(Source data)
— begin —
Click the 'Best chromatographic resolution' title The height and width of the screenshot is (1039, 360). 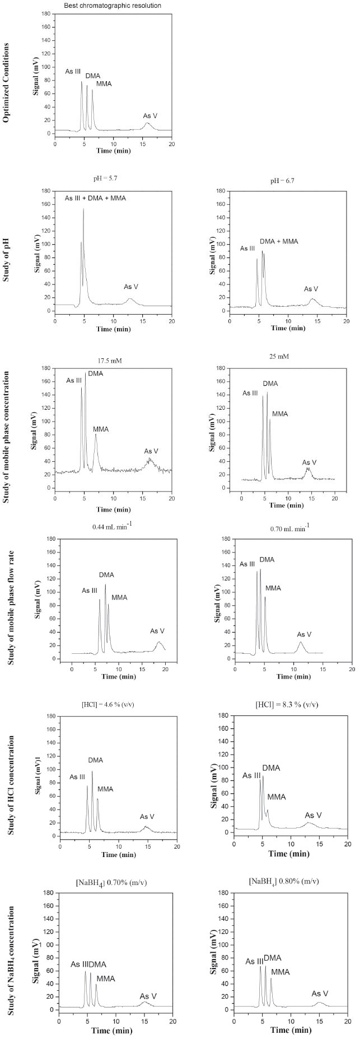(x=114, y=6)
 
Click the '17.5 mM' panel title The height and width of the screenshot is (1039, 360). (x=109, y=361)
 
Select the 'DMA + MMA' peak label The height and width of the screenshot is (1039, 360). (x=279, y=241)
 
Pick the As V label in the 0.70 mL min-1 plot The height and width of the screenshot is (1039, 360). (x=304, y=634)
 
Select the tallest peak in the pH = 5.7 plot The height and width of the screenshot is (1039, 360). (x=83, y=209)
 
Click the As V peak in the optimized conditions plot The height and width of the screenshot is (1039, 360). (x=147, y=124)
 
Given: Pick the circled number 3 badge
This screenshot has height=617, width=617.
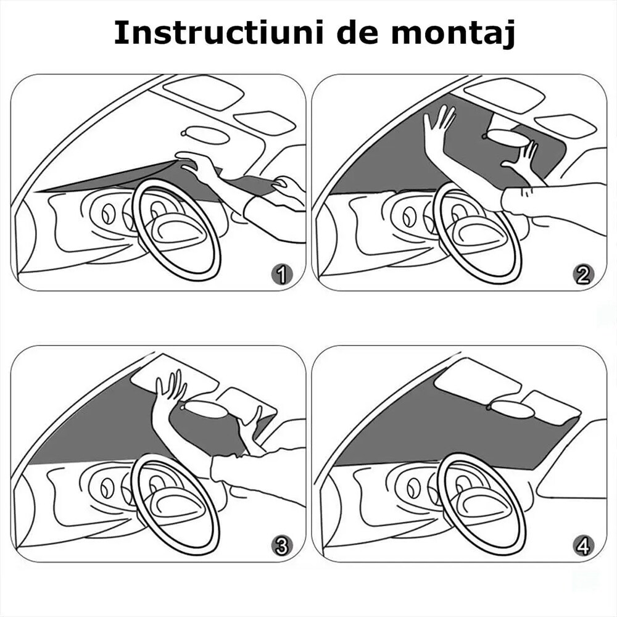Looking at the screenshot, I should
— end —
In the listing, update the stretch from the line containing "Click the As" through the end of the listing by replacing "plot" with "graph" and keeping everything else unchanged. Give only that stretch, leaving out the pictures.

Click the As V peak in the optimized conditions graph The height and width of the screenshot is (1039, 360). (x=147, y=124)
 
Given: Pick the circled number 3 badge
This screenshot has height=617, width=617.
Looking at the screenshot, I should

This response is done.